(Collection entries)
# # #
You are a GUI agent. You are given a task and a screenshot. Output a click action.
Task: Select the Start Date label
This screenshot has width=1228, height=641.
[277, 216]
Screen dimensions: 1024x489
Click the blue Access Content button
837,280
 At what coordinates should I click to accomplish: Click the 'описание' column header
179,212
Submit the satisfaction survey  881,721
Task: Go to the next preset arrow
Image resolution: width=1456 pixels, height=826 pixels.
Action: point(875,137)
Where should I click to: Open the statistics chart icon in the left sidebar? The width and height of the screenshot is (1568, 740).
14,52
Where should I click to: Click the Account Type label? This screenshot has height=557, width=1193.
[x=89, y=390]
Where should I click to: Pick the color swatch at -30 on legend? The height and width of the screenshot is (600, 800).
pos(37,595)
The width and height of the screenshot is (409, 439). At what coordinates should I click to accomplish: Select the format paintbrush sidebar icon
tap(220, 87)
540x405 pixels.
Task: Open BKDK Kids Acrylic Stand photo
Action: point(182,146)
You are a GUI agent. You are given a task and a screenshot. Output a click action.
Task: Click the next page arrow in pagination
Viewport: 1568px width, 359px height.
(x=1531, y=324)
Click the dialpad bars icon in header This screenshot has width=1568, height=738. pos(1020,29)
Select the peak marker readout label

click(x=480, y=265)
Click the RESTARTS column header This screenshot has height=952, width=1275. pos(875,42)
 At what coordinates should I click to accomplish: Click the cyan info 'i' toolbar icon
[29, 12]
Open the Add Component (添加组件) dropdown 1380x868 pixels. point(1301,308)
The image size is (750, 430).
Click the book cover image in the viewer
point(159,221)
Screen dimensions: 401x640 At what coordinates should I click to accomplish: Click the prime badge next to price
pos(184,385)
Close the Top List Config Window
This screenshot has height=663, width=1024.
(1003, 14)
# # #
**Task details:** Please copy every entry above word for word, keeping each line as it appears.

**Written answer:**
You are a GUI agent. You are given a task and a screenshot. Output a click action.
Task: Select the Start Date label
This screenshot has width=1228, height=641.
[277, 216]
Screen dimensions: 1024x489
Click the blue Access Content button
837,280
 At what coordinates should I click to accomplish: Click the 'описание' column header
179,212
Submit the satisfaction survey  881,721
Task: Go to the next preset arrow
Image resolution: width=1456 pixels, height=826 pixels.
Action: point(875,137)
Where should I click to: Open the statistics chart icon in the left sidebar? The width and height of the screenshot is (1568, 740).
14,52
Where should I click to: Click the Account Type label? This screenshot has height=557, width=1193.
[x=89, y=390]
Where should I click to: Pick the color swatch at -30 on legend? The height and width of the screenshot is (600, 800).
pos(37,595)
The width and height of the screenshot is (409, 439). At what coordinates should I click to accomplish: Select the format paintbrush sidebar icon
tap(220, 87)
540x405 pixels.
Task: Open BKDK Kids Acrylic Stand photo
Action: point(182,146)
You are a GUI agent. You are given a task and a screenshot. Output a click action.
Task: Click the next page arrow in pagination
Viewport: 1568px width, 359px height.
(x=1531, y=324)
Click the dialpad bars icon in header This screenshot has width=1568, height=738. pos(1020,29)
Select the peak marker readout label

click(x=480, y=265)
Click the RESTARTS column header This screenshot has height=952, width=1275. pos(875,42)
 At what coordinates should I click to accomplish: Click the cyan info 'i' toolbar icon
[29, 12]
Open the Add Component (添加组件) dropdown 1380x868 pixels. point(1301,308)
The image size is (750, 430).
Click the book cover image in the viewer
point(159,221)
Screen dimensions: 401x640 At what coordinates should I click to accomplish: Click the prime badge next to price
pos(184,385)
Close the Top List Config Window
This screenshot has height=663, width=1024.
(1003, 14)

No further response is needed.